A new study suggests it takes only 20 seconds of observation to detect whether a total stranger is genetically wired to display prosocial behavior consistent with empathy, compassion and trustworthiness. The study appears in the 14 November issue of the Proceedings of the National Academy of Sciences (PNAS).

When you go on courses in counselling skills, one of the first things you learn is how to display empathy: how to sit facing the person you are helping in an open position, how to use gestures like nodding and eye contact to signal acknowledgement and understanding, and also how to make reassuring sounds without interrupting the flow of their talk. You can learn to do this: but now it seems scientists have discovered a gene that indicates which people are naturally predisposed to displaying these behaviors.

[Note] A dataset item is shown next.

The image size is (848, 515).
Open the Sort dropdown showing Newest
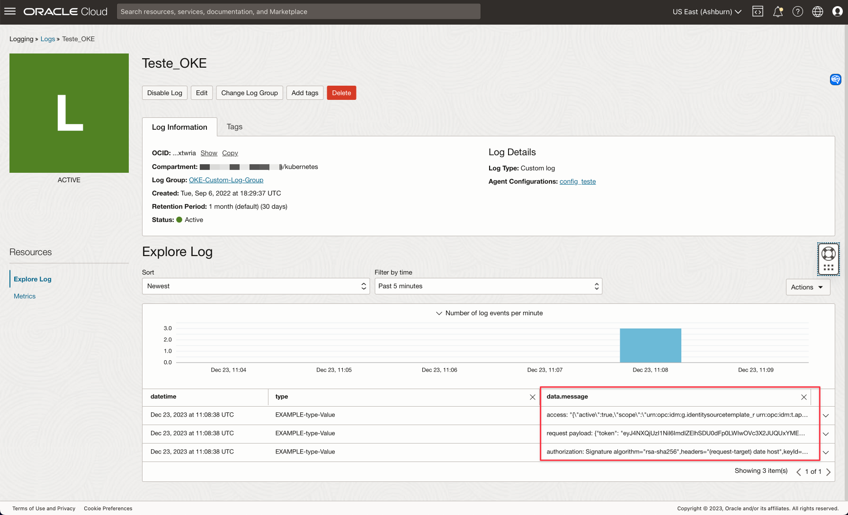(256, 286)

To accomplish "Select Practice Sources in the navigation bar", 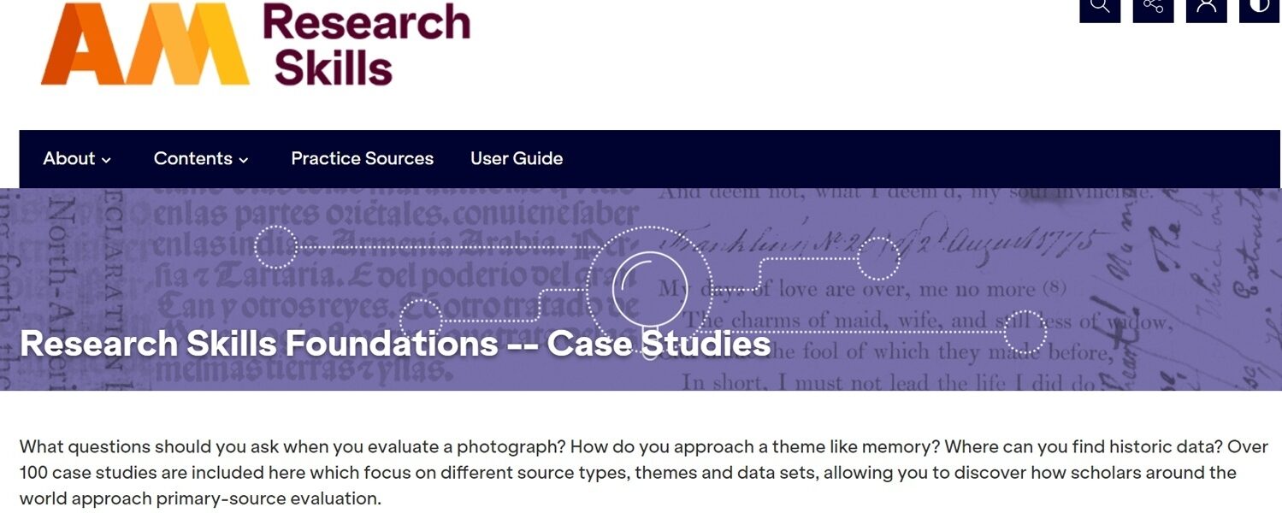I will (362, 158).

For the study, lead author Aleksandr Kogan, now a postdoctoral student at the University of Toronto at Mississauga in Canada, and colleagues, filmed 23 romantic couples in one-to-one conversations with one another. In each film, one of the pair was describing to the other a time of suffering in their lives. The other, the “listener”, was the subject of observation.

Among other things, the researchers were interested in assessing how “prosocial” the listeners were: they defined prosocial as ability to behave in a way that benefits another person.

116 strangers, unknown to the couples, were then invited to view the video films and rate each “listener” on traits such as how kind, trustworthy and caring they thought they were. The observation lasted only 20 seconds with no sound, so all that could be observed were the subjects’ body language and facial expressions as they listened to their partner talking about their suffering.

Before taking part in the filming, the subjects had given blood samples that allowed the scientists to determine their genotype as GG, AG or AA for the oxytocin receptor. A genotype of GG means a person has two copies of G version of the gene (one from the biological mother and one from the biological father).

Widely known as the “cuddle” or “love” hormone, oxytocin is a peptide produced by the hypothalamus in the brain and secreted into the bloodstream. It has targets or receptors all over the body and also within the brain and plays a key role in female reproduction. It has also been linked to trust, love, bonding, reducing the impact of negative responses, and social recognition.

A previous study, carried out at the University of California (UC) Berkeley, where Kogan was based while working on the current study, had looked at these three combinations of the oxytocin receptors and found that people who were most able to interpret others’ emotions, who showed the most empathic ability, had the GG combination, while those with AA and AG combinations were less able to put themselves in the shoes of others and also were more likely to become stressed under pressure.

That study was conducted by Sarina Rodrigues Saturn, an assistant professor of psychology at Oregon State University. Saturn is the senior author of the current study.

In the current study, Kogan, Saturn and colleagues found that listeners carrying GG versions of the oxytocin receptor gene were rated as more prosocial than those carrying AG or AA versions.

“People can’t see genes, so there has to be something going on that is signaling these genetic differences to the strangers,” Kogan told the press. “What we found is that the people who had two copies of the G version displayed more trustworthy behaviors – more head nods, more eye contact, more smiling, more open body posture. And it was these behaviors that signaled kindness to the strangers.”

Kogan was keen to point out that having the AA or AG instead of the GG genotype does not mark a person as unsympathetic.

“What ultimately makes us kind and cooperative is a mixture of numerous genetic and non-genetic factors. No one gene is doing the trick. Instead, each of these many forces is a thread pulling a person in one direction or another, and the oxytocin receptor gene is one of these threads,” said Kogan.

In other words, some might have these behaviors built in, while others can acquire them. But perhaps we all need awareness of our strengths and limitations and be receptive to feedback in order to deploy the skills we have, whether pre-wired or acquired, to best effect.